When the outcome weights for these tests are based on achieving maximal power using a priori assumed treatment effects, or selected adaptively, the tests may be more difficult to interpret. With any outcome-weighting vector (even equal weights), we are projecting the vector of treatment effects onto a single dimension. By restricting all of the weights to be positive, the summary statistic represents treatment efficacy on that one dimensional space. The same is true for equal weights, except in that case each outcome contributes a similar amount to the overall treatment effect. With adaptive weights, there is the added dimension of different weighting in different strata, but the statistic still constitutes a measure of efficacy as long as all weights are positive. And from a strictly statistical standpoint, the numerator of the statistic measures the global treatment effect described in section 2, the expected value of the composite of pairwise ranks.

Of course, with this kind of dimension reduction, we can miss important red flags if we are not careful. For example, suppose treatment is actually harmful on survival, but that we put very little weight on survival based on an a priori hypothesis. If the treatment is strongly beneficial in the other outcomes, we could reject the null in favor of treatment despite its negative effect on survival. This type of issue can be avoided. As described earlier, investigators could restrict a subset of outcomes to have some minimal weight or fixed weight if they do not want them to be overridden in the global test. In general, because of the loss of information that occurs with the dimension reduction, care should be taken to ensure that the most important outcomes are amply contributing to the test statistic.

Further, we recommend not completely divorcing the global tests from considering each outcome individually, whether through providing summary statistics or additional statistical testing. The multiple U-statistic framework of the O'Brien and FS tests is useful for this, as they reveal the magnitude and direction of treatment effects for each outcome that contributes to the test statistic.

Investigators may be interested in some guidance concerning which tests may be most appropriate to use for their setting.

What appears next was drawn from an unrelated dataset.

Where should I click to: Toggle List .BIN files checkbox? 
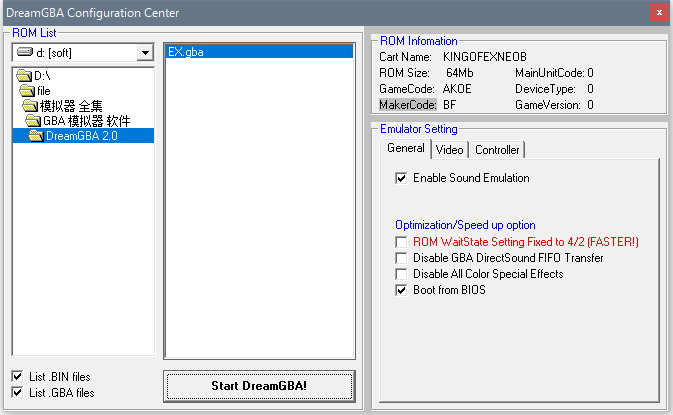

O'Brien's test will be better powered when treatment favors most or all outcomes with similar effects, or when treatment is more favorable on the uncensored outcomes, as it uses all available pairwise comparisons on each outcome. The FS test is most applicable when there is a clear hierarchy of outcomes, and better powered when the treatment is most favorable towards the top of that hierarchy. Additionally, the FS test may be better powered when outcomes are very correlated, as the test removes much of the additional variance due to that correlation.

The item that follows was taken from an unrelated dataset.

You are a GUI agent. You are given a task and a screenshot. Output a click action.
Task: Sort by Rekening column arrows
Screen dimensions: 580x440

It is important to understand what these U-statistics are measuring. The global treatment effect θ _ϕ that these statistics estimate are sometimes complex functions of the marginal or joint distributions of the data, including censoring distributions. The choice of ϕ should be carefully considered, and should be a reflection of what constitutes efficacy of the treatment within the context of the study.